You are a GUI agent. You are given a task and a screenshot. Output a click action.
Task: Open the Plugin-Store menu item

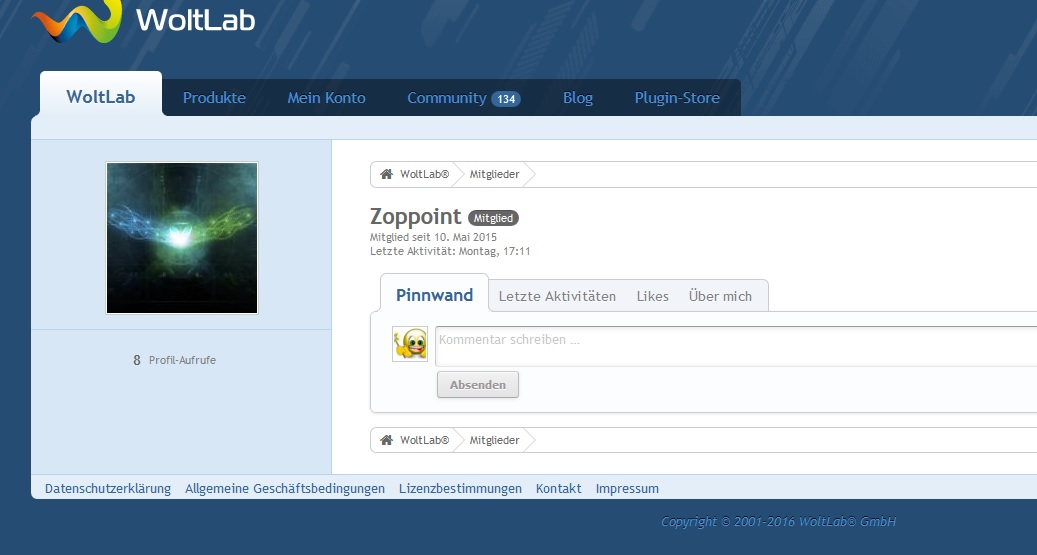click(677, 98)
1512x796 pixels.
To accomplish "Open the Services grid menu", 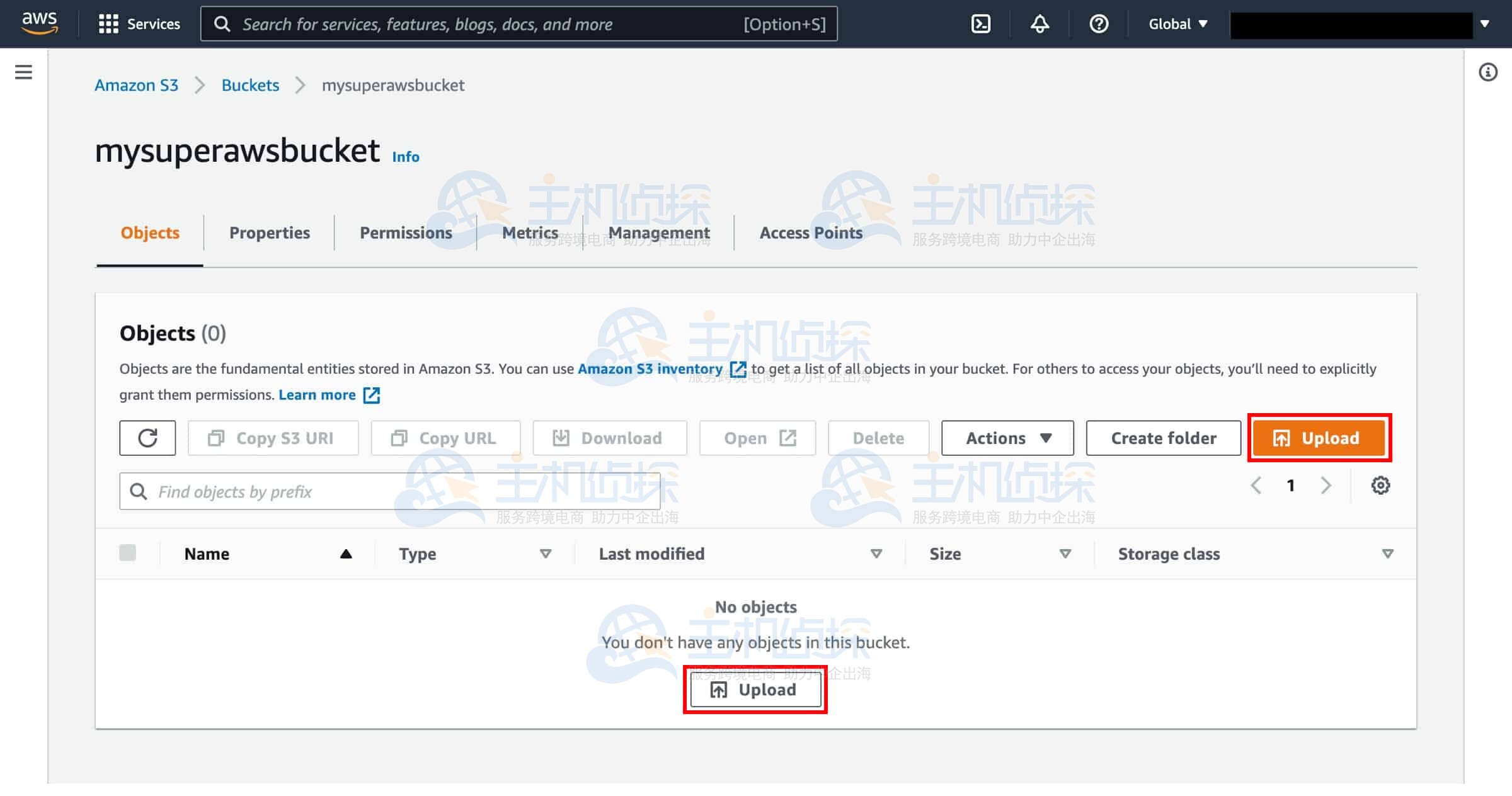I will point(140,24).
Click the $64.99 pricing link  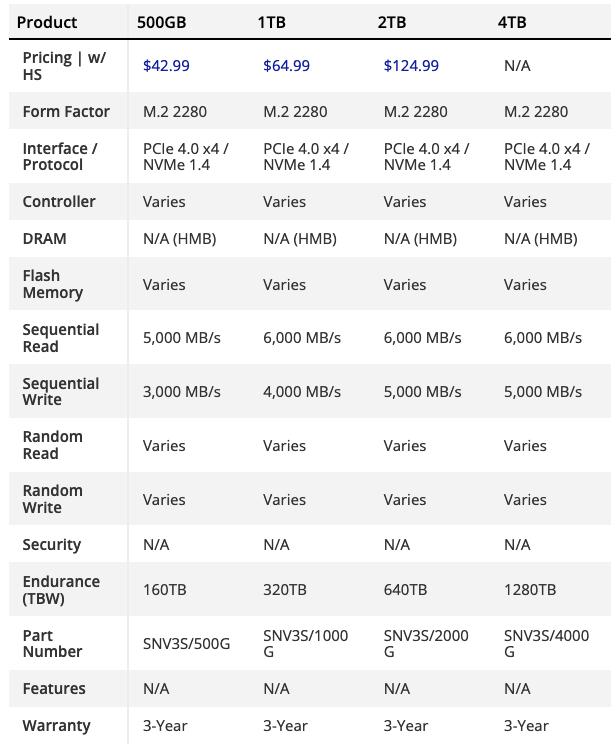(x=286, y=66)
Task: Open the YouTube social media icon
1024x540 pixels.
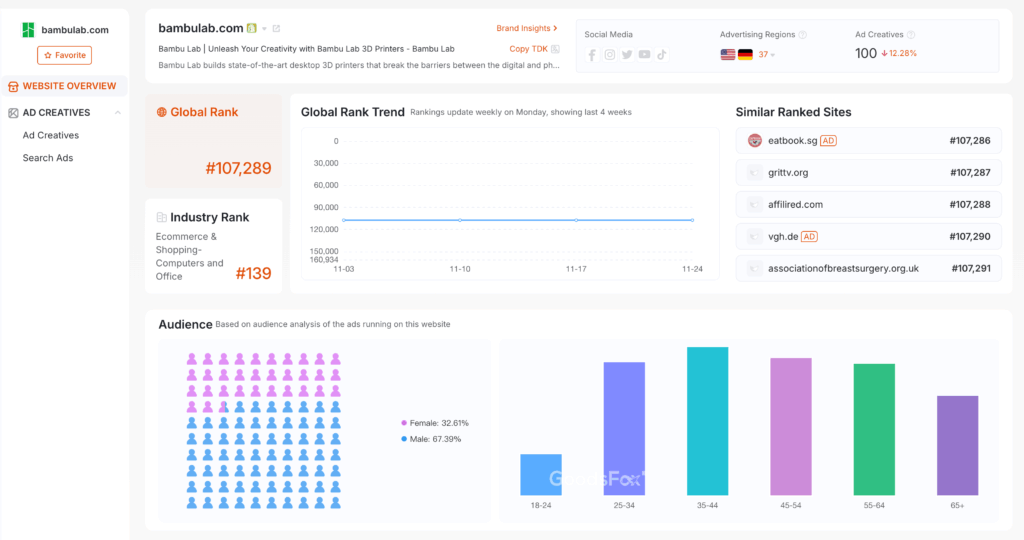Action: [644, 55]
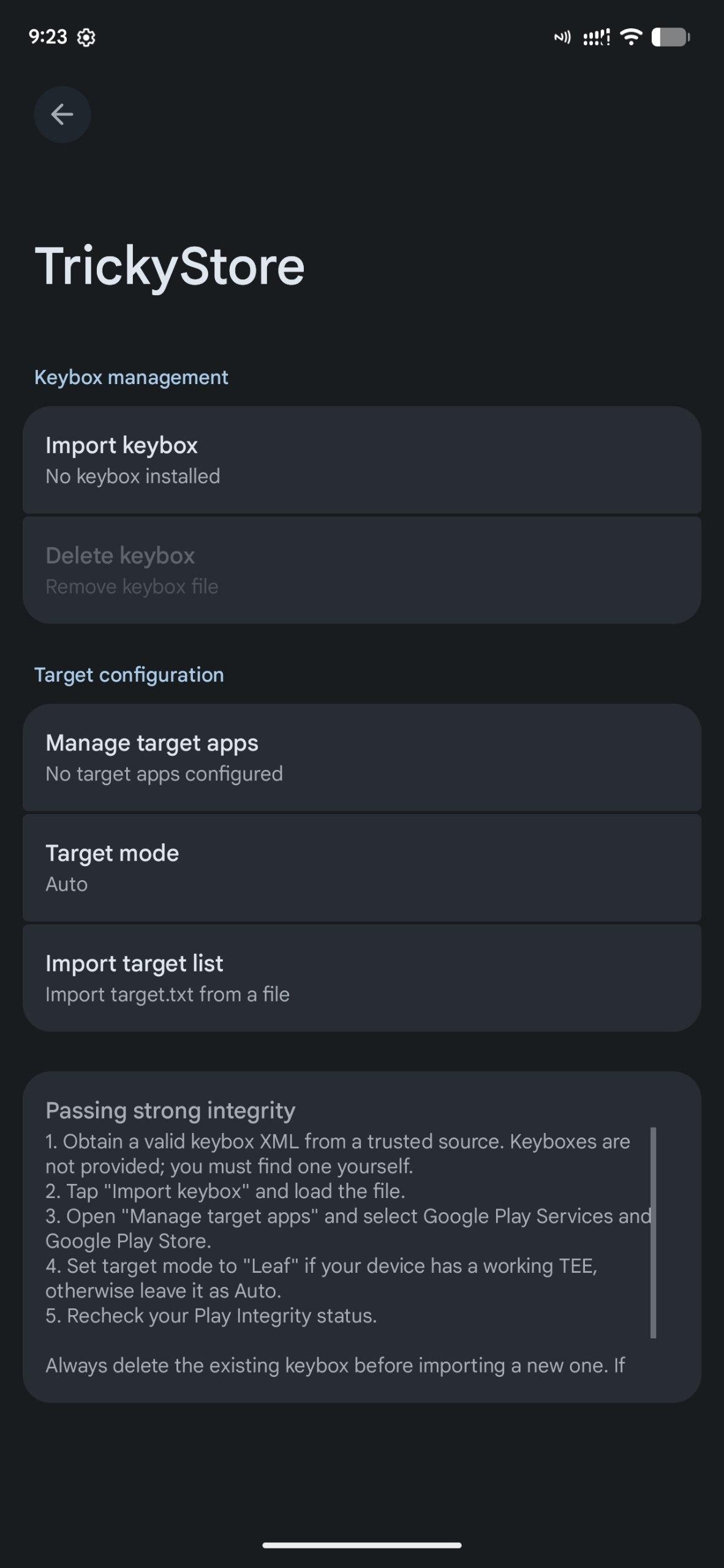This screenshot has width=724, height=1568.
Task: Click the instructions card scrollbar
Action: (653, 1232)
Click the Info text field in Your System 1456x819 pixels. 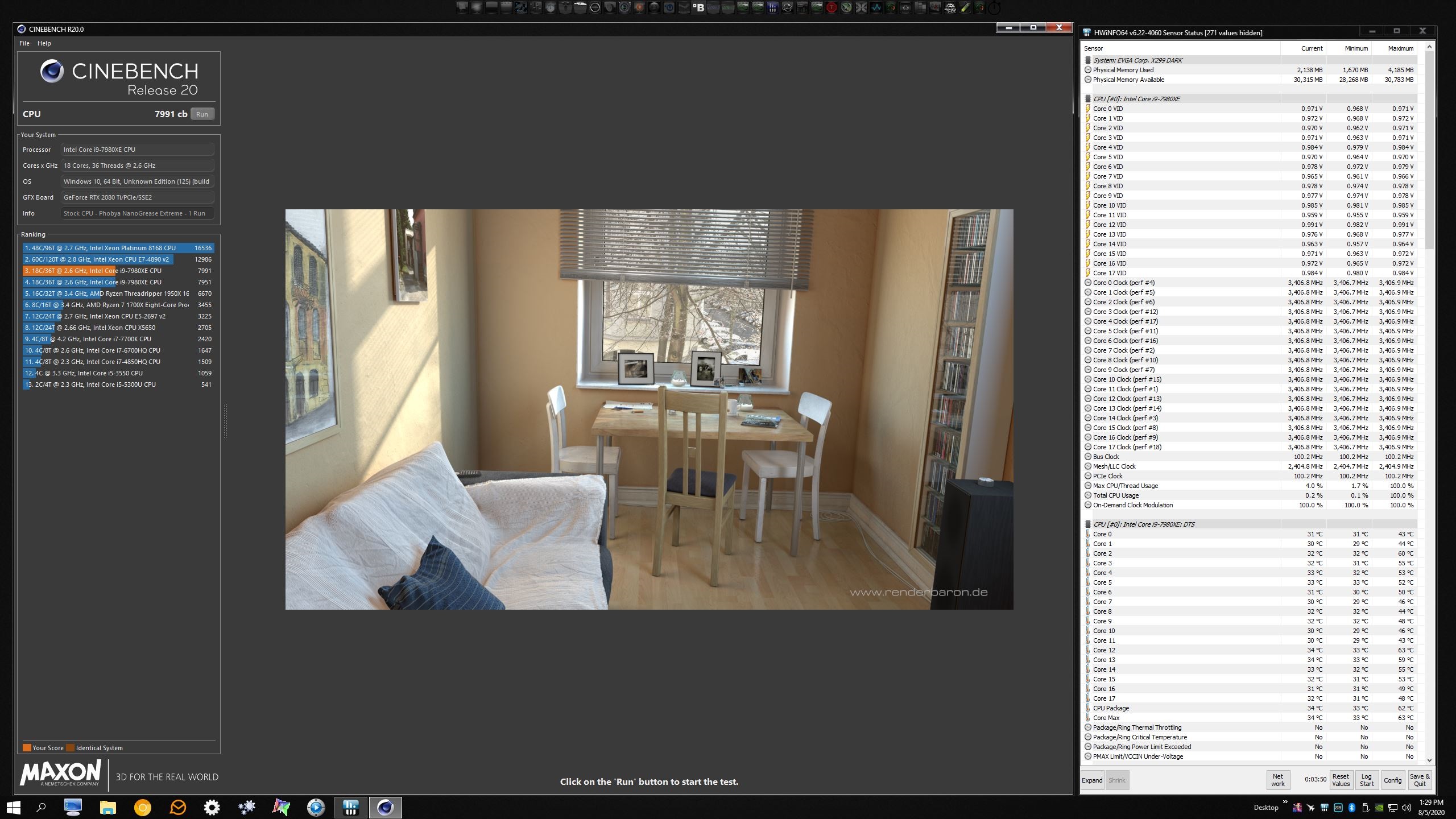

[Set problem] Transcribe the rows word for word, starting at the line containing "Task: Open the YouTube social media icon" and continuing through the last line of the rows. Leave the pictures out of your answer.

[Written response]
Task: Open the YouTube social media icon
1024x540 pixels.
Action: [644, 55]
This screenshot has width=724, height=1568.
Task: Click the instructions card scrollbar
Action: (653, 1232)
Click the Info text field in Your System 1456x819 pixels. 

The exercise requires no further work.